Top of Input material

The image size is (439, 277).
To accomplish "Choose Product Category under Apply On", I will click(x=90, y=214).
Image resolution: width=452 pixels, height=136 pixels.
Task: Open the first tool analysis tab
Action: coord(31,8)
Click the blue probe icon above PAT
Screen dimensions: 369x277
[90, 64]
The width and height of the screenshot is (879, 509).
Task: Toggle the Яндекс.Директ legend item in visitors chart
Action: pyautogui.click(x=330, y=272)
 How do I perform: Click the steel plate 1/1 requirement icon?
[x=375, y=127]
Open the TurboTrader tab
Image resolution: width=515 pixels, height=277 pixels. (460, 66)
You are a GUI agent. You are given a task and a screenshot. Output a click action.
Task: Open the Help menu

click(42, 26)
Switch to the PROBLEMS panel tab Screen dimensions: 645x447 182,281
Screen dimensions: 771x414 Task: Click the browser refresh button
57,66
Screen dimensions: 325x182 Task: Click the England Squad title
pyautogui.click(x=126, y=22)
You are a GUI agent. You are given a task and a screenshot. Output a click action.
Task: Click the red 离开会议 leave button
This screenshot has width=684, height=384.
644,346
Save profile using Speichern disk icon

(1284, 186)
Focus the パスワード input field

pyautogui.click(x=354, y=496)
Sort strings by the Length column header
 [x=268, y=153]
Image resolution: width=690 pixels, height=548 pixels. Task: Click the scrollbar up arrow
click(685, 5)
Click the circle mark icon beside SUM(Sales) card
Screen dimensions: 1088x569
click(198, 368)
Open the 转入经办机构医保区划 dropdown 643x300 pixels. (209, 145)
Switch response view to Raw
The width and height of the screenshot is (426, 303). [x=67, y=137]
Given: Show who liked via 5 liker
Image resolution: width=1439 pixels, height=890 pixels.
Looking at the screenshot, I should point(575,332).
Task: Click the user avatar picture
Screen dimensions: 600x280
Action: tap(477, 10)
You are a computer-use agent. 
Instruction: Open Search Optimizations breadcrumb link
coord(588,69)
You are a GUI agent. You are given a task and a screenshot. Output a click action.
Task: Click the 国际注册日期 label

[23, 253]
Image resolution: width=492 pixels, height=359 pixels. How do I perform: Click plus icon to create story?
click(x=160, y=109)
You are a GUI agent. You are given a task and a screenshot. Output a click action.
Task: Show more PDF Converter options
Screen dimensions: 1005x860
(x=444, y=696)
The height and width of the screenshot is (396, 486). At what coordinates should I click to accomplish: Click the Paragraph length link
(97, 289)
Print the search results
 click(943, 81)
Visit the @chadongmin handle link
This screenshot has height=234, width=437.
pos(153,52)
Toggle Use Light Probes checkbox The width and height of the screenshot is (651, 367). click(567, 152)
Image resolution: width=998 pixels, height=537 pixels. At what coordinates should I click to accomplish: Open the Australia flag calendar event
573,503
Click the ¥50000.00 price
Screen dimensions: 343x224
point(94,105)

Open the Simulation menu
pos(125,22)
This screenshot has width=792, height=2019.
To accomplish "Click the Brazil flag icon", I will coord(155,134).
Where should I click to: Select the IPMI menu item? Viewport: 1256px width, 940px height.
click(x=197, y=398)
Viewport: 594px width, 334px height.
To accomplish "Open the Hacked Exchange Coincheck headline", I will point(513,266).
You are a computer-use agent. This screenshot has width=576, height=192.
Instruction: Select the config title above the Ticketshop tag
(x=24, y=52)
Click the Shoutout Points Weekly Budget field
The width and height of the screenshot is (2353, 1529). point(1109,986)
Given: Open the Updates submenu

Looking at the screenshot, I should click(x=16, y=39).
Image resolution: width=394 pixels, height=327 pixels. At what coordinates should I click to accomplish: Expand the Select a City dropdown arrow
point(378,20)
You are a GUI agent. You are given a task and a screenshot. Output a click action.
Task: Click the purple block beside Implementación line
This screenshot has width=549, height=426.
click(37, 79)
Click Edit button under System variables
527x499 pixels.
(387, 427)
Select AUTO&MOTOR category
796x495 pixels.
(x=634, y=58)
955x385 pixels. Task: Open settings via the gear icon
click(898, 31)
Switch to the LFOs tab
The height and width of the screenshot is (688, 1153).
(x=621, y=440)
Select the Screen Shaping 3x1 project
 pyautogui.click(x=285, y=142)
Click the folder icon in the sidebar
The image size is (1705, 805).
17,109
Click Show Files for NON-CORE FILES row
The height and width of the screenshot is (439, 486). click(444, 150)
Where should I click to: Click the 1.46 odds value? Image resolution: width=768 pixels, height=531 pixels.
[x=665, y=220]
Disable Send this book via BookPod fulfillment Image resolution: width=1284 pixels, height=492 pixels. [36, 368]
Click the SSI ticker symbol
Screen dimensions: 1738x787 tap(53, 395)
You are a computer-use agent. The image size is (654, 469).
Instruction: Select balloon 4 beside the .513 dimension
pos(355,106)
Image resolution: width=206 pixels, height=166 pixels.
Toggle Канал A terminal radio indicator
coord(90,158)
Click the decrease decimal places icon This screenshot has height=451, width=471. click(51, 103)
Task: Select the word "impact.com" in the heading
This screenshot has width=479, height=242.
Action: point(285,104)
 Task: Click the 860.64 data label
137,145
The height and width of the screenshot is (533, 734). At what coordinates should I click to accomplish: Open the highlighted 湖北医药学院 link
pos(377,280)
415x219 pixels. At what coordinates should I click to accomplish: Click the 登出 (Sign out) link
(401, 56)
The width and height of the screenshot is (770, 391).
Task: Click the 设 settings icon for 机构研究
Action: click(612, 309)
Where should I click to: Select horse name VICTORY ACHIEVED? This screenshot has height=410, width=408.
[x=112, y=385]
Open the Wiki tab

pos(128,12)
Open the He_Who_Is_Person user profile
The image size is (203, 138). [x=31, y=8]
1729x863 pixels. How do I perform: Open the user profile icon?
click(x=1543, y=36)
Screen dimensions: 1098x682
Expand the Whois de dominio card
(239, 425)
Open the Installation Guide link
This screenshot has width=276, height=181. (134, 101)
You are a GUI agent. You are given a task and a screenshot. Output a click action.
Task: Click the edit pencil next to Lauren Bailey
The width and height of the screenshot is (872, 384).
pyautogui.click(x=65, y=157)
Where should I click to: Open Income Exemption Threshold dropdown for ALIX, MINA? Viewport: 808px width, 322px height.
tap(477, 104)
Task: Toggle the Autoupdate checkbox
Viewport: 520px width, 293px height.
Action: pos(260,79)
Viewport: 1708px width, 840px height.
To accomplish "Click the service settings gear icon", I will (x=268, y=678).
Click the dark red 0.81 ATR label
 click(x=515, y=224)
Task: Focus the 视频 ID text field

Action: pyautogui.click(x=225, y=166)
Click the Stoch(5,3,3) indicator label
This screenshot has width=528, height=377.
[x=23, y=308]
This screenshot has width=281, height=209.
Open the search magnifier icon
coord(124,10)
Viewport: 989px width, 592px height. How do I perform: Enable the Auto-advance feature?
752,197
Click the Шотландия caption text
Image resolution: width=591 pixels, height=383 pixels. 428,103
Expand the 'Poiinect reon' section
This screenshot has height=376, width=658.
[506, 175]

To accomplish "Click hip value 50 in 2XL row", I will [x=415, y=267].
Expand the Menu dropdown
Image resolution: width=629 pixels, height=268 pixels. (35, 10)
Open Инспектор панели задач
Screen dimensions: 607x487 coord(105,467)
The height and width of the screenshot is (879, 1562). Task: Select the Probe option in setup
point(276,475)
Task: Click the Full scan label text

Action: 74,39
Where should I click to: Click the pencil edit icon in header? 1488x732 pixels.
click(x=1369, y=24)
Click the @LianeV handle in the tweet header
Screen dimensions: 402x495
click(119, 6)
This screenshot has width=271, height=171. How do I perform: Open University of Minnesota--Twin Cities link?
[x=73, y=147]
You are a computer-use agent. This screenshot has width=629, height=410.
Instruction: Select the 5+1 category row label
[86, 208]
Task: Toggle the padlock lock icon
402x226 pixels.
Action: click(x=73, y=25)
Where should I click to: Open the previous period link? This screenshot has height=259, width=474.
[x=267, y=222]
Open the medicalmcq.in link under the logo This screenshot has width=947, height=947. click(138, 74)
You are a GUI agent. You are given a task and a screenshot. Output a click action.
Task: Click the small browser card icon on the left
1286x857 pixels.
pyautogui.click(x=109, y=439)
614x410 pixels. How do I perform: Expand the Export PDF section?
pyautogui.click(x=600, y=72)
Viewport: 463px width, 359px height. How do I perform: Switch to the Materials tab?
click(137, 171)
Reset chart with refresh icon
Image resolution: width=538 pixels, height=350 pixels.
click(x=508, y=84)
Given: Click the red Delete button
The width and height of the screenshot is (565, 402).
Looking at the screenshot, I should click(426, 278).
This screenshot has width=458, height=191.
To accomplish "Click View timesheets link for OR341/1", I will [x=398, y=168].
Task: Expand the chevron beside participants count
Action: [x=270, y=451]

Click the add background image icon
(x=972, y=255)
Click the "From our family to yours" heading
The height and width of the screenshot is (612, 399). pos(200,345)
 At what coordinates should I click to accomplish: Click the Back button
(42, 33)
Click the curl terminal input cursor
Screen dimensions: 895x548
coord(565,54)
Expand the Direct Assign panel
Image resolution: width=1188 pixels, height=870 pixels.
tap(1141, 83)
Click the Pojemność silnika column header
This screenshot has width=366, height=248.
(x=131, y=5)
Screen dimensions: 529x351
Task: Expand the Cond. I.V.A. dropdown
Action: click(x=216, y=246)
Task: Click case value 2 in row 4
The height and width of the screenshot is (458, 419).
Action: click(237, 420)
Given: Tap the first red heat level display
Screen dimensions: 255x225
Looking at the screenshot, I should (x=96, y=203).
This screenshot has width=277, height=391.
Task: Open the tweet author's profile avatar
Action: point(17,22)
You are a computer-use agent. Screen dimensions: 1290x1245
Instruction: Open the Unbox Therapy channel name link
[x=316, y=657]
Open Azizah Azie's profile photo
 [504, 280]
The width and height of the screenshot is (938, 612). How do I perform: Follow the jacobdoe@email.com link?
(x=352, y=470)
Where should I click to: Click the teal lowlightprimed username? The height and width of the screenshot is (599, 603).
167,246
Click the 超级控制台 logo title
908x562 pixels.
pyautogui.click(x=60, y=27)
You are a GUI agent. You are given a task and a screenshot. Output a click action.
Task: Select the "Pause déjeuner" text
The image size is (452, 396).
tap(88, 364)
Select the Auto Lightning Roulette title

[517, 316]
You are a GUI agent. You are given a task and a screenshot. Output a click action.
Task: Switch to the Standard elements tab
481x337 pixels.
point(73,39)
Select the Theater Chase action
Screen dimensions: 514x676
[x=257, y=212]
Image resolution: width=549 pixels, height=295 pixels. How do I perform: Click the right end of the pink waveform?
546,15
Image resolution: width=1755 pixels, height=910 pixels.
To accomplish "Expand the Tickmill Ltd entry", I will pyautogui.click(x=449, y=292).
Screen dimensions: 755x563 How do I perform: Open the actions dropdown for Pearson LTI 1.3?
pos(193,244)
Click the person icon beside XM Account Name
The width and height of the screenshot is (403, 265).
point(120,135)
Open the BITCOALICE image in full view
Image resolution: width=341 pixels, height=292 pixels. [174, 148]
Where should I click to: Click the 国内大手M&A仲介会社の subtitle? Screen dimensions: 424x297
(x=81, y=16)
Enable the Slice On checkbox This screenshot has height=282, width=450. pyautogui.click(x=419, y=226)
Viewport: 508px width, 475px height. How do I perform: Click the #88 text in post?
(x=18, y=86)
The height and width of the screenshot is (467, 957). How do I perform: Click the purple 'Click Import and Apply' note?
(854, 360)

Bottom of Input material

# Your objective
Each line from the one containing "Screen dimensions: 514x676" to the close of the records must appear in the output exactly, and no other line.

# Output
Screen dimensions: 514x676
[x=257, y=212]
Image resolution: width=549 pixels, height=295 pixels. How do I perform: Click the right end of the pink waveform?
546,15
Image resolution: width=1755 pixels, height=910 pixels.
To accomplish "Expand the Tickmill Ltd entry", I will pyautogui.click(x=449, y=292).
Screen dimensions: 755x563 How do I perform: Open the actions dropdown for Pearson LTI 1.3?
pos(193,244)
Click the person icon beside XM Account Name
The width and height of the screenshot is (403, 265).
point(120,135)
Open the BITCOALICE image in full view
Image resolution: width=341 pixels, height=292 pixels. [174, 148]
Where should I click to: Click the 国内大手M&A仲介会社の subtitle? Screen dimensions: 424x297
(x=81, y=16)
Enable the Slice On checkbox This screenshot has height=282, width=450. pyautogui.click(x=419, y=226)
Viewport: 508px width, 475px height. How do I perform: Click the #88 text in post?
(x=18, y=86)
The height and width of the screenshot is (467, 957). How do I perform: Click the purple 'Click Import and Apply' note?
(854, 360)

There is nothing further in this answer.